What you are asked to do >> Find the lines in the records that carry the word "computer". Copy each one.

Record set >>
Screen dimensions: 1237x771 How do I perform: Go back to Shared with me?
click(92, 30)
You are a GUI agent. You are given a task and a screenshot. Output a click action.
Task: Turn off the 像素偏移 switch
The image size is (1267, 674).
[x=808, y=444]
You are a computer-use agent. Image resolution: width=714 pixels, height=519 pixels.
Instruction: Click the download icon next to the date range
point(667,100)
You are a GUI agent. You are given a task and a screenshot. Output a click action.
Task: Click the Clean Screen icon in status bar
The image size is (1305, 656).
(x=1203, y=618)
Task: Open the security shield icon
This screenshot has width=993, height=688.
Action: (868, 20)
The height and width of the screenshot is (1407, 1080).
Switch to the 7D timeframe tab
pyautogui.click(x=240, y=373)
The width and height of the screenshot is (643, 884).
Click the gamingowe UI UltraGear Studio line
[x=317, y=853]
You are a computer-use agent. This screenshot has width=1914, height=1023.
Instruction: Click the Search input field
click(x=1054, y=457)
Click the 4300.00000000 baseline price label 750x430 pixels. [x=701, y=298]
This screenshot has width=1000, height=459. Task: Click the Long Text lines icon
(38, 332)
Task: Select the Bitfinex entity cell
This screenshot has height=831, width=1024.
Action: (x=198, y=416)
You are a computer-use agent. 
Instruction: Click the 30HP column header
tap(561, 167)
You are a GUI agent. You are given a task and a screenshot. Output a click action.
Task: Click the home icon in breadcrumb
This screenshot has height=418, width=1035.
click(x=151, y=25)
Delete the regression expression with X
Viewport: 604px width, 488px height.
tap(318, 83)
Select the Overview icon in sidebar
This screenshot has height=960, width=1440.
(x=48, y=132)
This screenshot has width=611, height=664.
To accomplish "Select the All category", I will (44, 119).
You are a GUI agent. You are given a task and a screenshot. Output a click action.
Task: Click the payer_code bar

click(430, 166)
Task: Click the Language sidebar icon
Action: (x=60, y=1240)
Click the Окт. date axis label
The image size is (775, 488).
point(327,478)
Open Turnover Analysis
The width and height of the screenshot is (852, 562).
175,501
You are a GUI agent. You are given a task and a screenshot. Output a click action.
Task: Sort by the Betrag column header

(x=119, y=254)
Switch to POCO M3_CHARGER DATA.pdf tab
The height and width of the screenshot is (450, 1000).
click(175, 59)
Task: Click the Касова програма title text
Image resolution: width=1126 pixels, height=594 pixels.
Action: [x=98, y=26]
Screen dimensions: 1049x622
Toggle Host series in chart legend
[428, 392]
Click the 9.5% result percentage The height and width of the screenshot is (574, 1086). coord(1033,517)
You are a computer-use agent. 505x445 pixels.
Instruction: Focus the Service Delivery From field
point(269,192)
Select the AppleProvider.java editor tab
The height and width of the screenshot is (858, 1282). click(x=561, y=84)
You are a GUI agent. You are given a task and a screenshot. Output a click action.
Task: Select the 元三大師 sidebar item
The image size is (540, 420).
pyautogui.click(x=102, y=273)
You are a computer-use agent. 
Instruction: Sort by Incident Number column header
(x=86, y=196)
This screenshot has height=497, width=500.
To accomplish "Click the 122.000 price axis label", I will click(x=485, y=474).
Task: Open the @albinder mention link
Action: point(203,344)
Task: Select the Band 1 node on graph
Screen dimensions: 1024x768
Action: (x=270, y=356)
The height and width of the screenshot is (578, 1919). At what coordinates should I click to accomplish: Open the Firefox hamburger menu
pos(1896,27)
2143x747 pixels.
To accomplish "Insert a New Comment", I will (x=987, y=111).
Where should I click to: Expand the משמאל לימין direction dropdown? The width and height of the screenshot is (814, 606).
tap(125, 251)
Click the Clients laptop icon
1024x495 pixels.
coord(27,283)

Task output >>
You are a computer-use agent. Image resolution: width=714 pixels, height=519 pixels.
You are a computer-use agent. This screenshot has width=1914, height=1023.
You are a computer-use agent. 
You are a computer-use agent. 505x445 pixels.
You are a computer-use agent. 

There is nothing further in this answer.